Vinnie isn’t really a goon, but he’d like everyone to think he is. Even though he comes out of the International Brotherhood of Electrical Workers, he isn’t even a wireman; he’s more of a salesman they recruited for their apprenticeship program.

Once upon a time you had to have at least made some pretense of handling a 135Kv line in the dark while enduring a 50-mph wind to get far in IBEW leadership.

Art Chance

I don’t know that Vinny is such a good political operative or that his opposition has been so inept or oblivious, but he has turned Alaska purple.

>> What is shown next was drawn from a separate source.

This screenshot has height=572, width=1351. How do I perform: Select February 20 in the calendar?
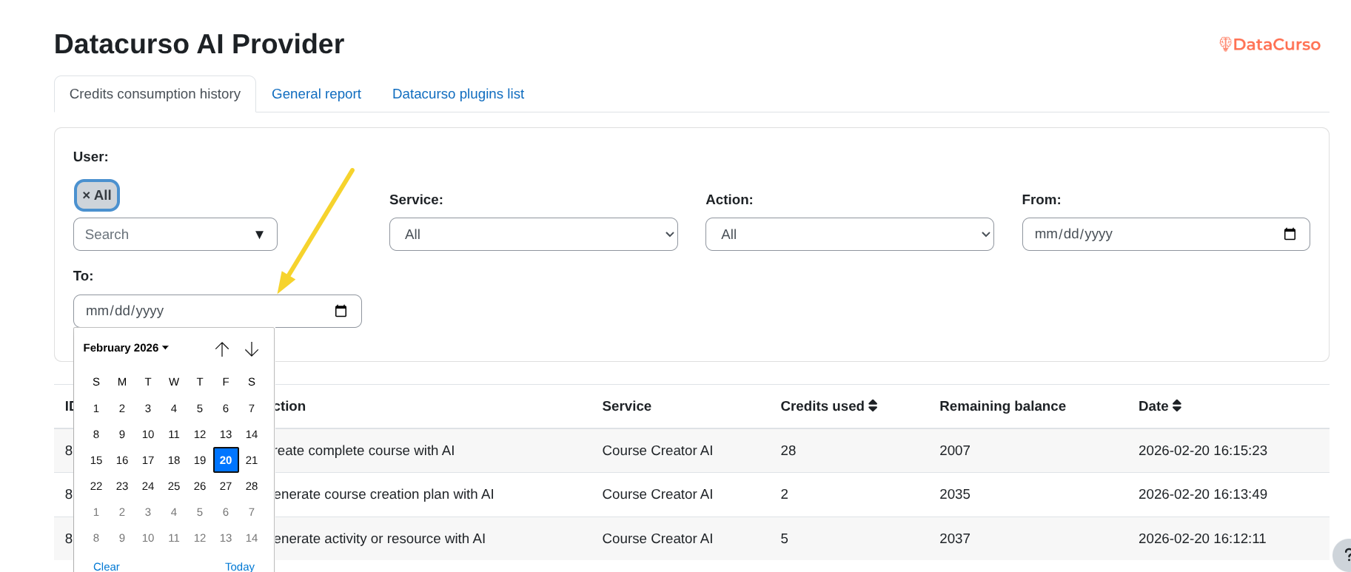click(x=226, y=460)
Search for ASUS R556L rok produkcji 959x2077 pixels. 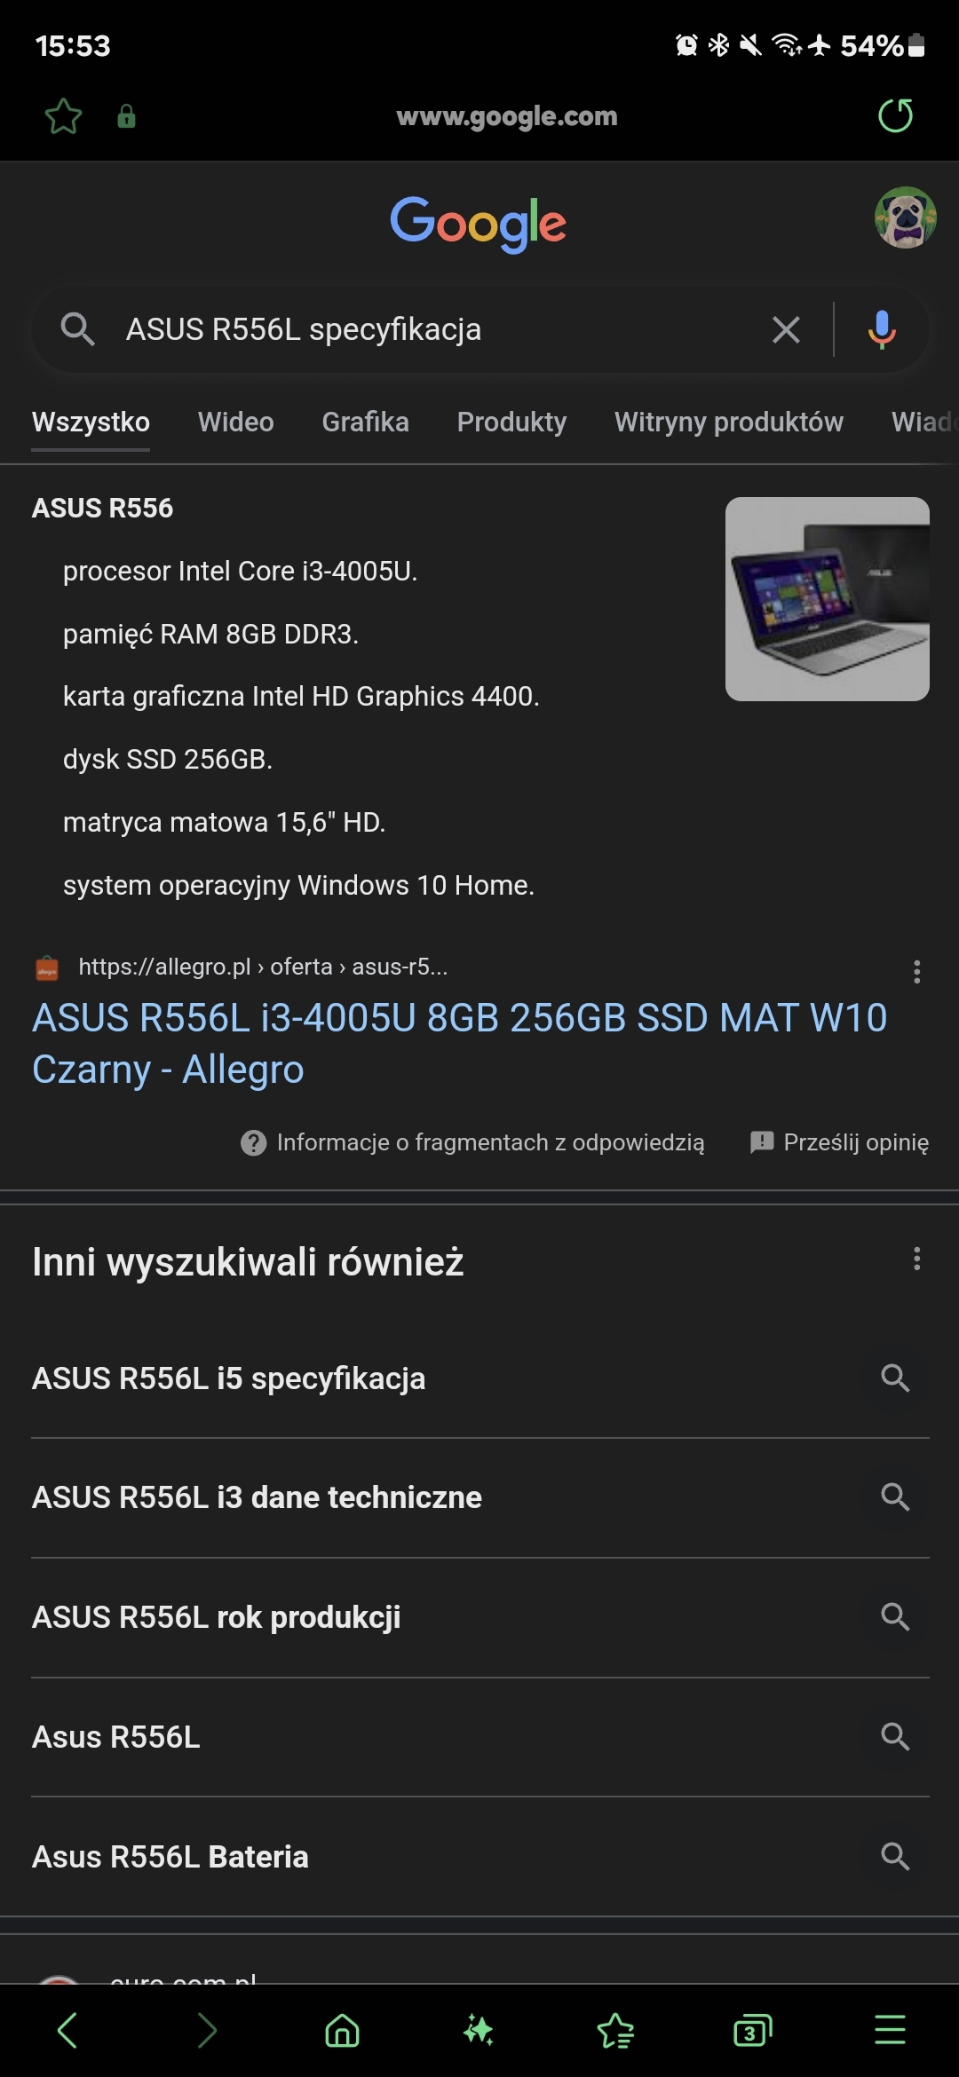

I’ll give him that.

Now he’s trying to add Seward, Alaska to the AFL-CIO fold.

A March 19 special election in Seward will be held to do just that, and if he succeeds, Vinny will have Seward no longer exempt from the Public Employee Relations Act, so he can organize the public employees.

[Seward Special Election information from Seward City Hall]


Anchorage and Fairbanks have been union towns since Territorial days. The port towns had some union presence on the docks and ships, but not much else.

Alaska split between longshoremen of the Harry Bridges’ communist West Coast Longshoremen’s Union and the Teamsters, who had more loyalty to Washington, D.C. than to Moscow.

To the extent that public employees bargained at all, it was under local ordinances and the unions were subsidiaries of the trades unions, styled as “joint crafts councils” and the like so that the operation and maintenance employees of public employers weren’t eligible for the out-of-work lists of the construction trades unions.

Juneau had a bit of a reputation for being anti-union in those days. Most of the big money federal work in Alaska in those days was being done by Seattle unions and Outside labor unions that wouldn’t even allow Alaskans to apply for the jobs.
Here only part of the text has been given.